━━━ Page text ━━━

Customs, Excise and Gold Tribunal - Delhi

Royal Cushion Vinyl Products Ltd. vs Collector Of C. Excise on 16 February, 1994

Equivalent citations: 1994(71)ELT833(TRI-DEL)

ORDER
 

 G.A. Brahma Deva, Member (J)
 

1. This is an appeal preferred against the impugned order dated 10-4-1986 passed by the Collector of Central Excise, Bombay.

2. The point to be considered in this appeal is whether Vinyl Floor Coverings manufactured by the appellant are classifiable under 22F(4) as claimed by the appellants or under 22G of the erstwhile Central Excise Tariff Act as held by the Department.

3. The relevant Tariff Entries No. 22F and 22G are as follows :-

* * * * * * *

4. Samples of the products were drawn by the Department and report by the Deputy Chief Chemist indicating the percentage of composition is as under :-

"Sample is a cut-piece made of Asbestos Sheet coated on one side with PVC Synthetic Resin containing pigments, fillersr plasticisers, etc. It is further embossed on same side. Percentage composition on sample is as under :- Asbestos Sheet : 39.1% Inorganic fillers : 4.2% Plasticiser : 22.6% Balance (containing PVC Resin, : 32.2% Stabiliser, organic compound, etc.)

━━━

#### [Work instructions]
1 - Reproduce the part of the tribunal order starting with "1. This is an" and going on through "by the Department.".
2 - Answer these questions from the tribunal order:
(a) Who passed the order being appealed against?
(b) Under which tariff entry do the appellants claim their Vinyl Floor Coverings belong?
(c) What percentage of the sample is Asbestos Sheet?
Rely only on the tribunal order for what follows.

━━━ Data records ━━━

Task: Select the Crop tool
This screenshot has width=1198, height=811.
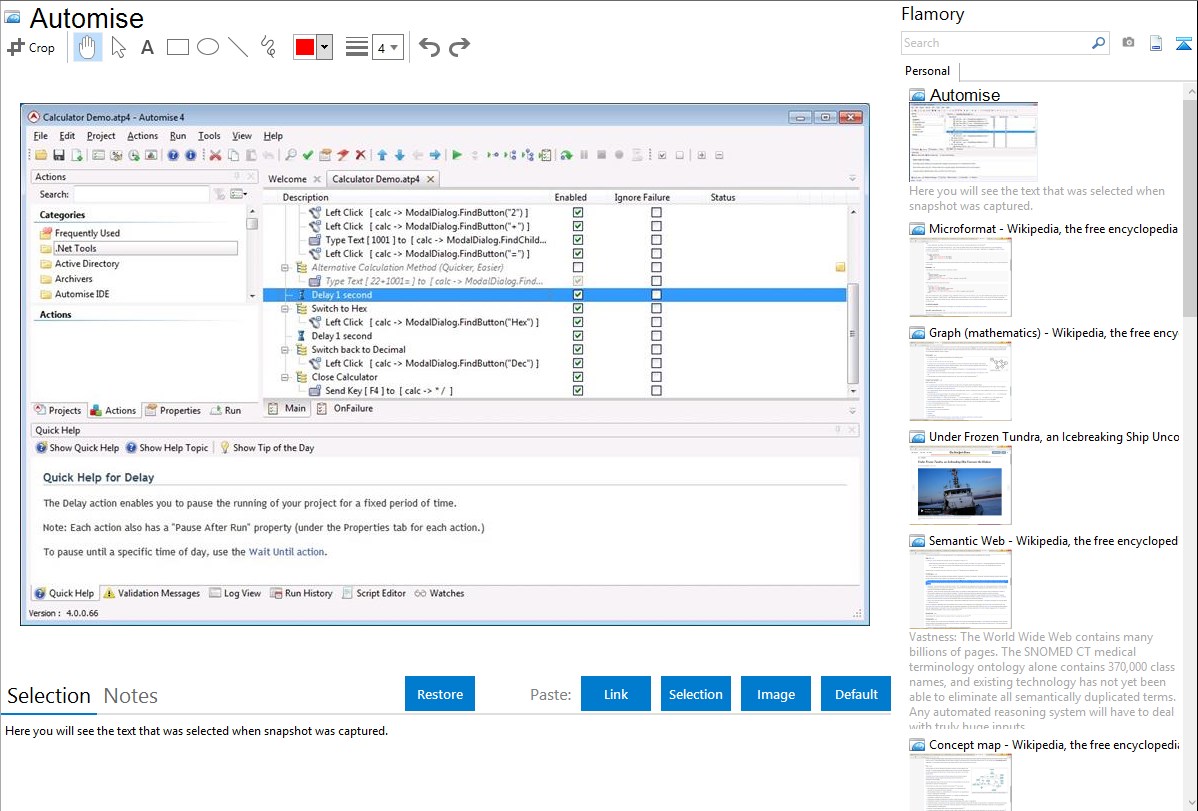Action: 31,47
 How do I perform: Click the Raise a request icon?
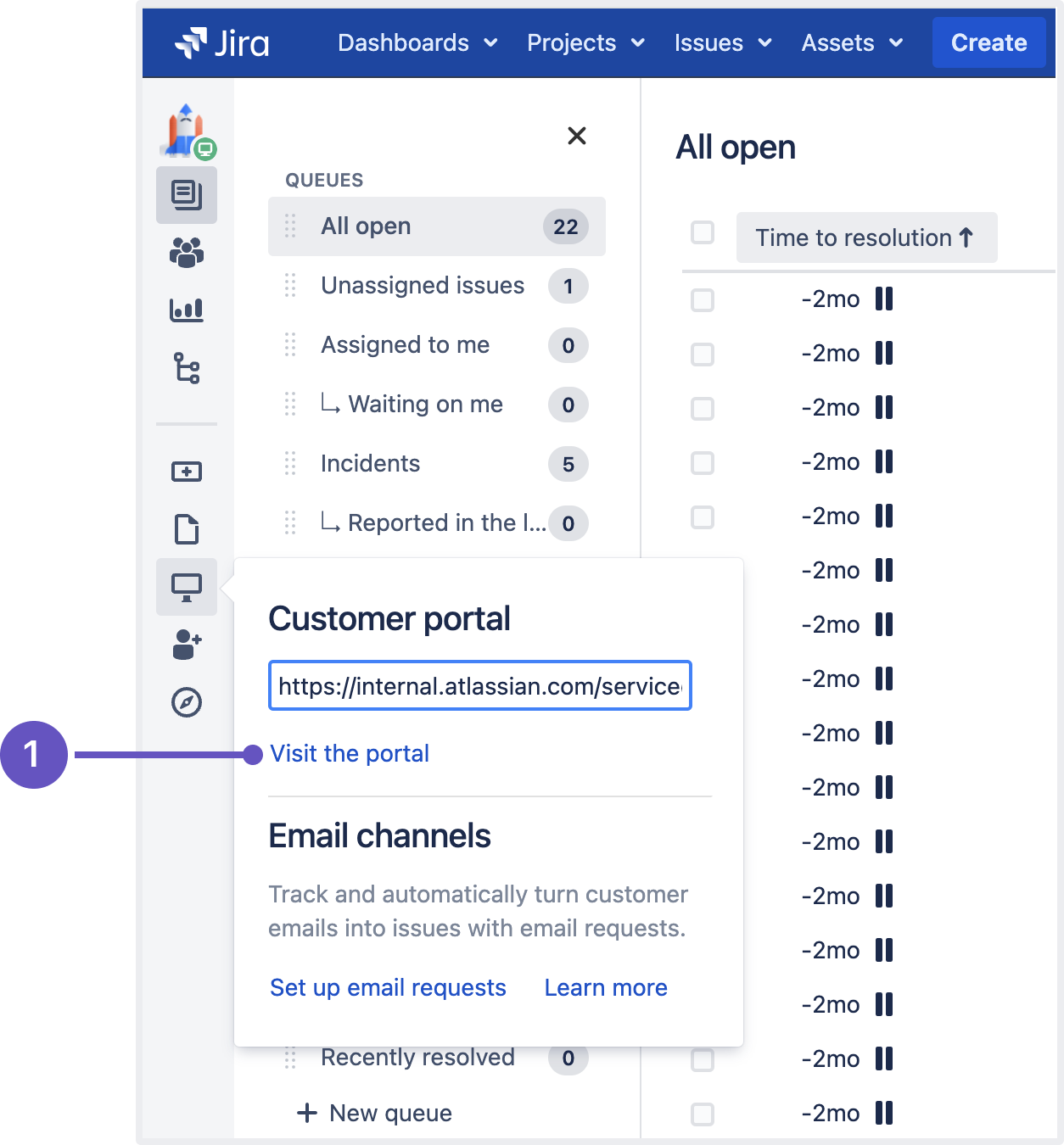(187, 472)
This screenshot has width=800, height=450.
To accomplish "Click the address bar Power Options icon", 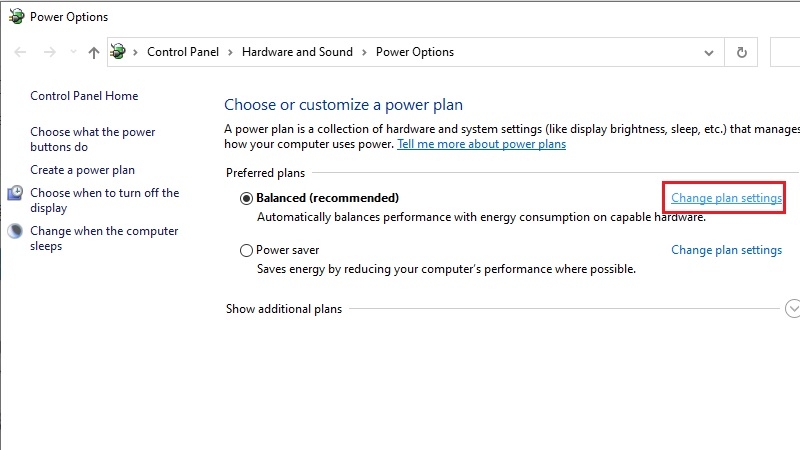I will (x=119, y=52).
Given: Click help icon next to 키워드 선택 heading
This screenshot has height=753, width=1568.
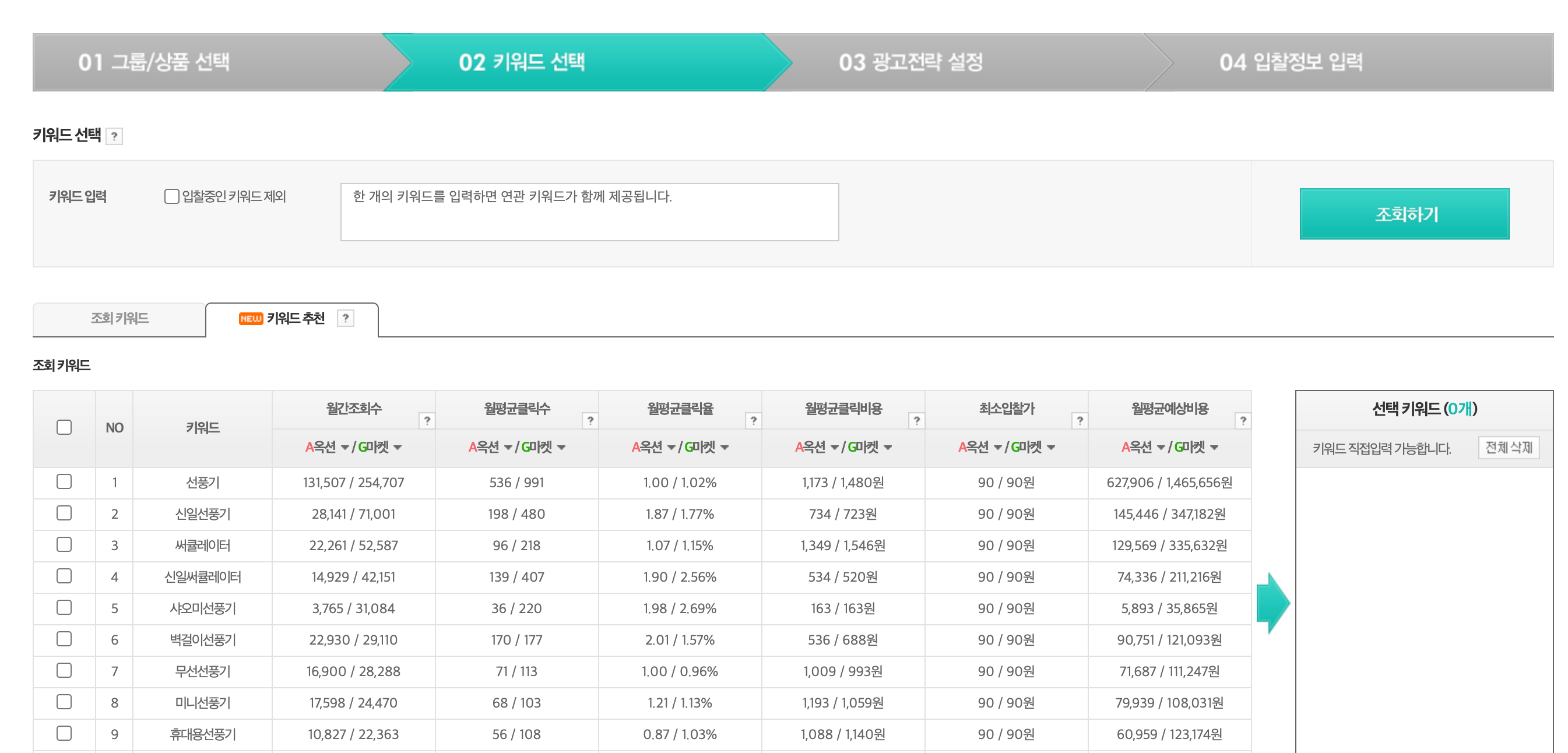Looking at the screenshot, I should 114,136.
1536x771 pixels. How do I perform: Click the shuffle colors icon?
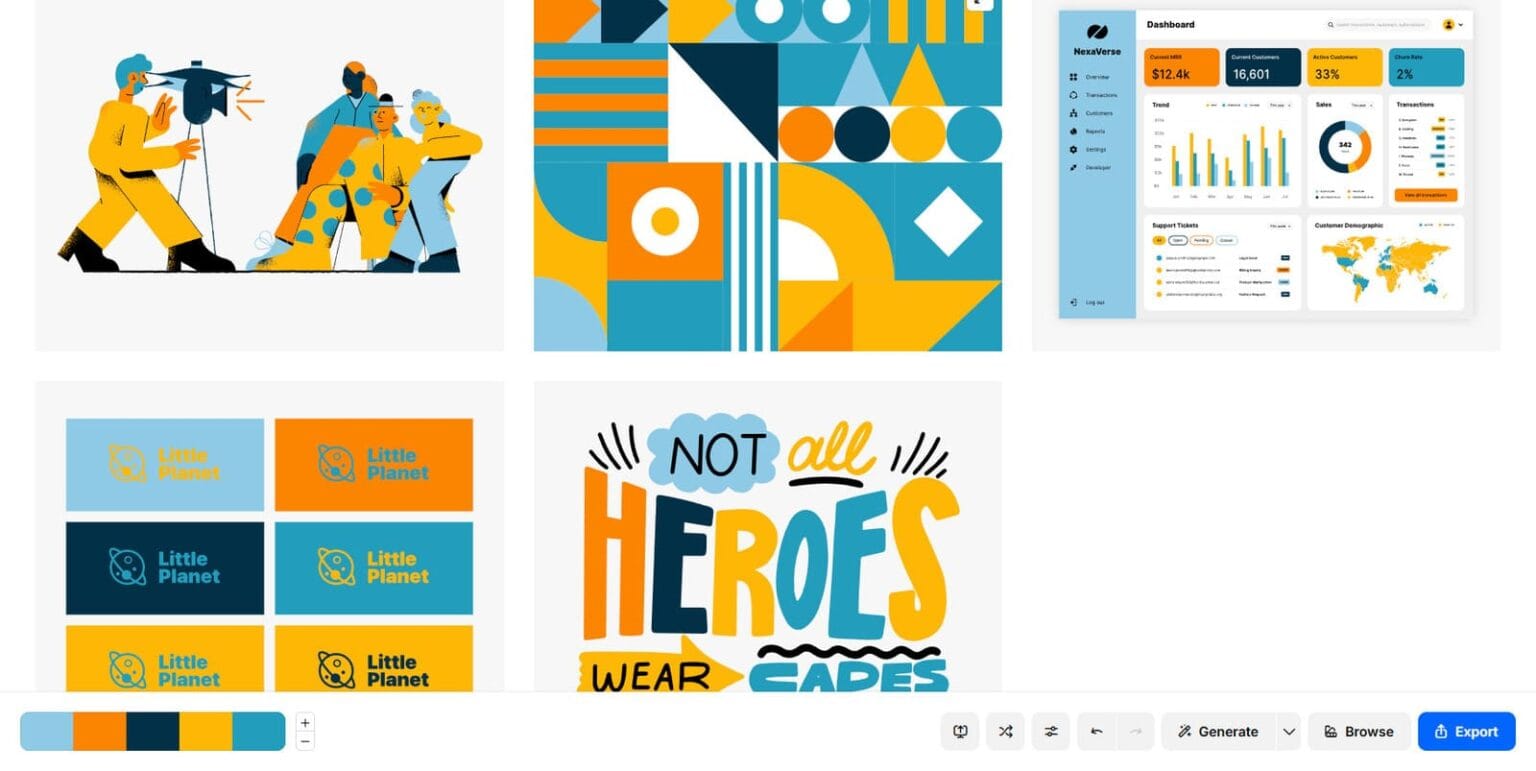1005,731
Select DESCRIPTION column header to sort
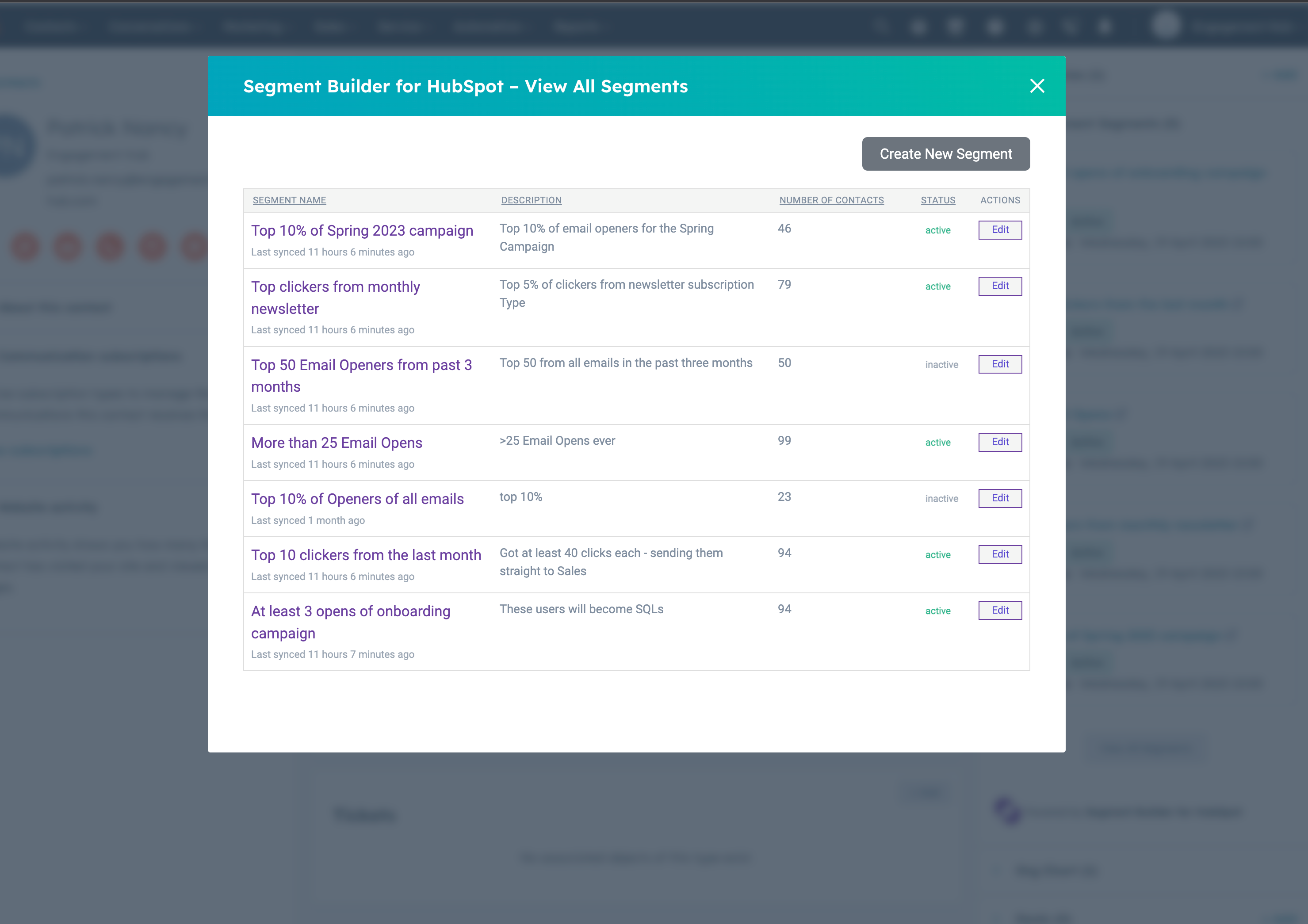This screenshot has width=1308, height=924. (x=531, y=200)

━━━

#### [Responses]
1 -
1. This is an appeal preferred against the impugned order dated 10-4-1986 passed by the Collector of Central Excise, Bombay.

2. The point to be considered in this appeal is whether Vinyl Floor Coverings manufactured by the appellant are classifiable under 22F(4) as claimed by the appellants or under 22G of the erstwhile Central Excise Tariff Act as held by the Department.

2 -
(a) The Collector of Central Excise, Bombay
(b) 22F(4)
(c) 39.1%